我随意梳了个简单的发髻,让雁儿替我换了身暗红色的齐胸儒裙后,便贴在雁儿耳畔边道:“你想同木头将军切磋下武艺么?”
雁儿眼睛一亮,如小鸡啄米式地点头。
我轻笑道:“待会去了苏府,哀家便圆你心愿。”
我阿父尚在人世时,唯一的喜好便是收藏宝剑。但凡是阿父看上的,无论对方开价多少,阿父即便是当光了身上的物品,也定是要捧着它回府的。我阿娘常常对着满屋子的宝剑唉声叹气,说了阿父好几次了,阿父见着宝剑的神情依旧比见着了我和阿弟还要亮上几分。
只可惜如今阿父已然走了九年,原苏府里的宝剑都被大火烧得精光,即便后来皇帝命人重建了苏府,也命铁匠打出了阿父挂在阁里的各式各样的宝剑,但我的阿父阿娘阿弟却再也回不来了。
如今我望着墙壁上的宝剑,内心委实伤感。不过伤感归伤感,正经事还是要做的。我敛了敛神色,对宁恒道:“致远,上回哀家见你舞剑舞得甚好,想必你也是精通剑术了。”
宁恒道:“精通二字,致远不敢当。只能算是略有接触。”
我笑道:“宝剑蒙尘,不若拿来一用,雁儿练过几招剑式,之前便央求过哀家让致远与她切磋几招。择日不如撞日,致远你便同雁儿过几招罢。”
言讫,我对雁儿使了个眼色,雁儿的小脸溢满了兴奋之色,对宁恒抱了抱拳,道:“宁大将军,还请多多指教。
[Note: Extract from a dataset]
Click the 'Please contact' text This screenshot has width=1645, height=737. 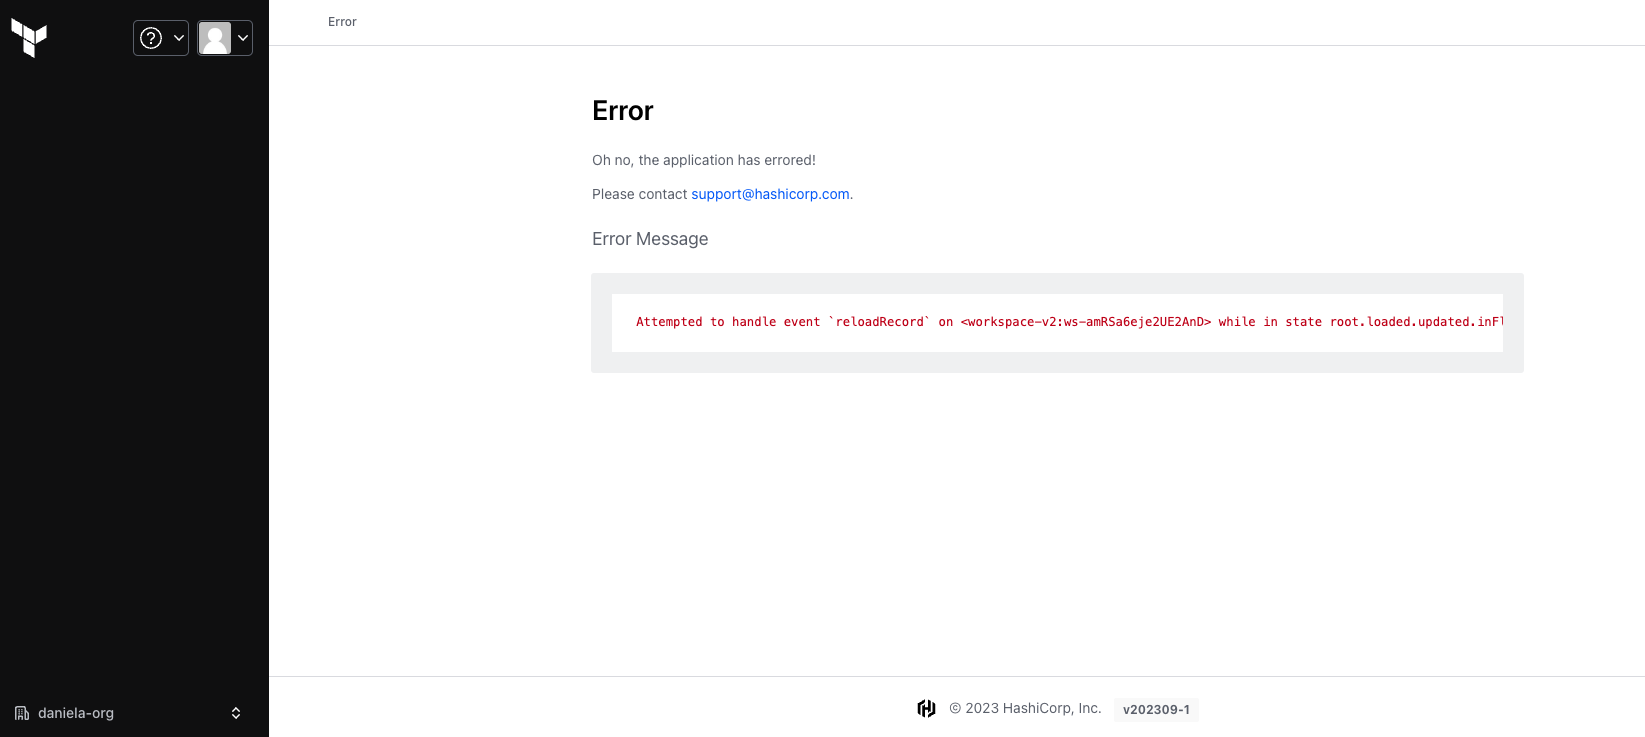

”
宁恒被逼得此份上了,也唯好应之,面无表情地取了把麒麟长剑,雁儿也取了把云纹利剑,两人便一起到了外面的空地上。
苏府里的婢女小厮倒也机灵,知我想看他们二人比剑,便早早设了处看台,台上置有上好的檀木椅,椅上铺了胭脂色的凤尾纹软垫,椅边的高案上摆了数叠精美点心和一壶碧螺春,椅后一美婢擎了盖伞亭亭而立。
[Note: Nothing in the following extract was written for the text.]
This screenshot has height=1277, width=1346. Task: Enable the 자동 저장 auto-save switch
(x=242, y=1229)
我端起茶杯,浅尝了口碧螺春后,方道:“你们开始罢。”
这场比试,想必不用看都能知晓结果。雁儿和宁恒之间差得不只一截。不过出乎我意料的是,宁恒和雁儿过起招来倒也是不相伯仲,一时间竟是难分高下。
不得不说,宁恒执剑的模样是极好看的,青衫墨发长剑,隐隐有了几分世外高人的潇洒之态。不过此时我无心欣赏男色,眼见他们二人愈发专注,宁恒眼里也是少见的神采奕奕,我又喝了口碧螺春便悄悄起身。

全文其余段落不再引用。